Kıta halkları, Fransa’yı ve onun askeri varlığını istemediklerini her geçen gün daha yüksek sesle dile getiriyor.
Türkiye ise Afrika’da kazan-kazan prensibini benimseyerek, ilişkilerini kardeşlik, samimiyet, karşılıklı yarar, anlayış çerçevesinde inşa ediyor.
İngiltere merkezli Middle East Eye internet sitesi, söz konusu kıtada son yaşanan gelişmeler ışığında Türkiye’nin varlığına dikkati çekti.
Fransa’nın kıtadaki nüfuzunun sarsıldığına işaret edilerek, “Türkiye bundan yararlanabilir mi?” sorusu yöneltildi.
Afrika’nın Sahel bölgesinin, Nijer ve Gabon’da yaşanan son darbelerin ardından siyasi çalkantıların sancısını çektiği ve dış müdahale tehdidi arttıkça huzursuzluk ikliminin giderek daha fazla hakim olduğu ifade edildi.
2020’den bu yana Mali, Çad, Sudan, Gine, Burkina Faso, Nijer’de ve en son geçen ay Gabon’da askeri darbeler ve büyük siyasi çalkantılar yaşandığı anımsatıldı.
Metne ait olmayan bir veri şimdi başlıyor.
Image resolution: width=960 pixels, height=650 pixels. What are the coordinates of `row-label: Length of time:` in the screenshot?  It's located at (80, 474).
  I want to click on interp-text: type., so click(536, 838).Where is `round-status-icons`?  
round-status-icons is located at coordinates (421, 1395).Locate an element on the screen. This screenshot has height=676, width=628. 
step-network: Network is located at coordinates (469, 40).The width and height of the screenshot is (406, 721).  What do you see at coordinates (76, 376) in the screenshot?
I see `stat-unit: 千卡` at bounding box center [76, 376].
Bu gelişmeler sonrası Fransız karşıtı duyguların harekete geçtiği belirtilerek şöyle denildi:
Ankara’daki yetkililer gelişmeleri uzun süredir yakından izliyor. Türkiye, sömürgecilik karşıtı söylemi stratejik olarak kendi avantajına kullandı ve kendisini Afrika’yla ilişkilerinde Fransa’nın aksine temiz bir geçmişe sahip bir ülke olarak konumlandırdı.
Hatta Cumhurbaşkanı Recep Tayyip Erdoğan, Türkiye’yi ‘Afro-Avrasya’ ülkesi olarak tanımladı. Bütün bu tavırlar Fransız politikacıları rahatsız etti.

Türkiye’nin uzun zamandır Afrika kıtasıyla daha yakın ilişkiler kurmak istediği kaydedildi.
Cumhurbaşkanı Recep Tayyip Erdoğan döneminde ivme kazanan ilişkilerin askeri boyutunun da olduğu, Türkiye’nin Libya ve Somali’de askeri üslere sahip olduğu anımsatıldı.
Ankara’nın ayrıca diğer birçok Afrika ülkesinde de askeri eğitim verdiğine dikkat çekildi.

Türkiye’nin kıtadaki varlığına ilişkin analizin devamında şu tespitlere yer verildi:

Öte yandan, Türkiye’nin Afrika’da bazı ülkelere SİHA’lar, zırhlı araçlar ve silahlar sağladığı, kıta ile askeri bağların Ankara için “potansiyel büyüme alanı” olduğu aktarıldı.
Afrika politikasıyla ilgili uzman görüşlerine de yer verilen yazıda, “Türkiye, şu anda bekle-gör politikasını benimsiyor.” ifadesi kullanıldı.